[GPU][DT] Materialize encodings for GPU targets
IMO, the pass would look at IREE::GPU::MmaInterfaceAttr attribute to enumerate tile sizes and set up encoding configs for each role. It gives us the set of supported intrinsics. E.g.,
https://github.com/iree-org/iree/blob/1fcb89d36e1bc0d8c7cc2818b1025f182bfc4a75/compiler/src/iree/compiler/Codegen/LLVMGPU/KernelConfig.cpp#L389-L399
I think as an initial step, we can set inner tile sizes to intrinsic sizes and increase them (for better unrolling) later. As discussed today, let's use linalg.generic to represent the mmt4d-like op for now.
Putting an additional resource here before I forget it. We can review it together when we're discussing details.
Here is an upstream method which has very helpful logics. Ideally, we should refactor the method, and create a new method to return the packed generic op. We can't use the method directly in the materialization pass because it also generates pack/unpack ops. What we need is getting the linalg op in the materialization pattern; replace the contraction op with it.

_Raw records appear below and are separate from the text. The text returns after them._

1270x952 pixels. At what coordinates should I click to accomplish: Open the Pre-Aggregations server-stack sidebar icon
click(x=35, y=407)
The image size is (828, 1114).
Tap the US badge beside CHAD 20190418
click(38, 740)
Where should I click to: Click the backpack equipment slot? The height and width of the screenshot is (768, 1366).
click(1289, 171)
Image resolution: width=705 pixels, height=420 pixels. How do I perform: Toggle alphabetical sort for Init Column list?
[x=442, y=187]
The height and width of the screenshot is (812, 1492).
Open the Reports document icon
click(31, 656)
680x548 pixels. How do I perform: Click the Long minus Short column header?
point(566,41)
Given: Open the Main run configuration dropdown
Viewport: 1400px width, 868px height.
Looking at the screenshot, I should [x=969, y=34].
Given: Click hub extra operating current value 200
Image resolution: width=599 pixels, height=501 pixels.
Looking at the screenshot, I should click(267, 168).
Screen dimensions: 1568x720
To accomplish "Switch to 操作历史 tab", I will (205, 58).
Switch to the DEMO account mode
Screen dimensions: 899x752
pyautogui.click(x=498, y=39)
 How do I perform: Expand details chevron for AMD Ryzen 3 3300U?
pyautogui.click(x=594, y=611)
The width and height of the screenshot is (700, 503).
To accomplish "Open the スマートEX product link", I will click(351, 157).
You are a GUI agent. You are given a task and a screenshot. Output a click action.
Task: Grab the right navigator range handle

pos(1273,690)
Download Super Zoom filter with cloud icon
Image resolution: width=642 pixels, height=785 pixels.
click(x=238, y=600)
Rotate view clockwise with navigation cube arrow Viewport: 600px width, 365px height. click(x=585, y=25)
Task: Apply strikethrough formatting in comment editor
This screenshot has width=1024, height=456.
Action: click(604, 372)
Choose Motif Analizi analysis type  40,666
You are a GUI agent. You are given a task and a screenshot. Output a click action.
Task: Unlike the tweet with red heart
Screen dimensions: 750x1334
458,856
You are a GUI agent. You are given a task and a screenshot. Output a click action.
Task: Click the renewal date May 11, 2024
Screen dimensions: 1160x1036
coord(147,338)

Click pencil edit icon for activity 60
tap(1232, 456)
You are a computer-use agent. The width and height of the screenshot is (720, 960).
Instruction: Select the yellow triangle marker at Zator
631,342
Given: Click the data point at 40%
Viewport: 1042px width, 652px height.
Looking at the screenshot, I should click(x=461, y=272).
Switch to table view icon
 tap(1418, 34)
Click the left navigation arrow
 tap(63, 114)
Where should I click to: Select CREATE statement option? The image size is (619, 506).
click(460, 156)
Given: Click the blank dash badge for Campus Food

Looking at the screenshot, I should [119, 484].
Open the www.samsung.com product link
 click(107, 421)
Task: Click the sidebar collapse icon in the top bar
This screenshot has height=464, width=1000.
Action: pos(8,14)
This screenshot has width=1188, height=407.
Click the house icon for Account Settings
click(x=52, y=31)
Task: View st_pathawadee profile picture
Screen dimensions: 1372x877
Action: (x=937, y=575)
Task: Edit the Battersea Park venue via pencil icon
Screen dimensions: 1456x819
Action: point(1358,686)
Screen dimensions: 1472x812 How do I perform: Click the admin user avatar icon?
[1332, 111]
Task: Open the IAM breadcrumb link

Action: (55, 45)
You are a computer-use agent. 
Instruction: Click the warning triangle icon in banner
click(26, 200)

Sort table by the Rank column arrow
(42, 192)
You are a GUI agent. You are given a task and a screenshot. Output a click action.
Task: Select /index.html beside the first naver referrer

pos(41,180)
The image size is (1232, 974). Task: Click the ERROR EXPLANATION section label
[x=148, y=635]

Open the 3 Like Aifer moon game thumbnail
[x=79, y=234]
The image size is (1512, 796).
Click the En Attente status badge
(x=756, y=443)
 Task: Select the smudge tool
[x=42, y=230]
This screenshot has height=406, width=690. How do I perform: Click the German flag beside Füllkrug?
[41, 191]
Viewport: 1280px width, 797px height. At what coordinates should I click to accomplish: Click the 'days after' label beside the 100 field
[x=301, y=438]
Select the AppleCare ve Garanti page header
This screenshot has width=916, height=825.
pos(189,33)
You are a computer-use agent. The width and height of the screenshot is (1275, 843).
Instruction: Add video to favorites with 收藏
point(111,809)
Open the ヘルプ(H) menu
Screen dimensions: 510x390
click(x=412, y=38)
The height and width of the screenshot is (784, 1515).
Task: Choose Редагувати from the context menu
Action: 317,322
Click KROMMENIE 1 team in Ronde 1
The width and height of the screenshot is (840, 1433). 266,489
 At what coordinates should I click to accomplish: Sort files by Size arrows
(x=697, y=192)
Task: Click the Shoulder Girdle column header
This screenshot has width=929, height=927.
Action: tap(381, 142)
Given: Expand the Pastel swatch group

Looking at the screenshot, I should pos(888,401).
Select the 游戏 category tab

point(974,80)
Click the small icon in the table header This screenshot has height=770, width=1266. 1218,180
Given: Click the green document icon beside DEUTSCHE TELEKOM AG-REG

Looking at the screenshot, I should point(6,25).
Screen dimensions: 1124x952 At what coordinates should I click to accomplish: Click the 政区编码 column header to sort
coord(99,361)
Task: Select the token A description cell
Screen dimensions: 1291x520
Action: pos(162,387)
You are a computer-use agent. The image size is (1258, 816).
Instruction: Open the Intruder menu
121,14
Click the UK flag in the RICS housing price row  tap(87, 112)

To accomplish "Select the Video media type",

https://github.com/llvm/llvm-project/blob/4b75fcf0a50f4be955b611e8e20d84d90ea133c8/mlir/include/mlir/Dialect/Linalg/Transforms/Transforms.h#L1120-L1130
Use the issue because it already has some context. E.g., the upstream method that we can use in the work. In the recent LLVMGPUTileAndFuse pipeline (pipeline_test), we already generates some pack/unpack ops in matmul codegen. This is what we want to do in GPU data-tiling.
The goal now is moving those packs to the materialization of set/unset encodings.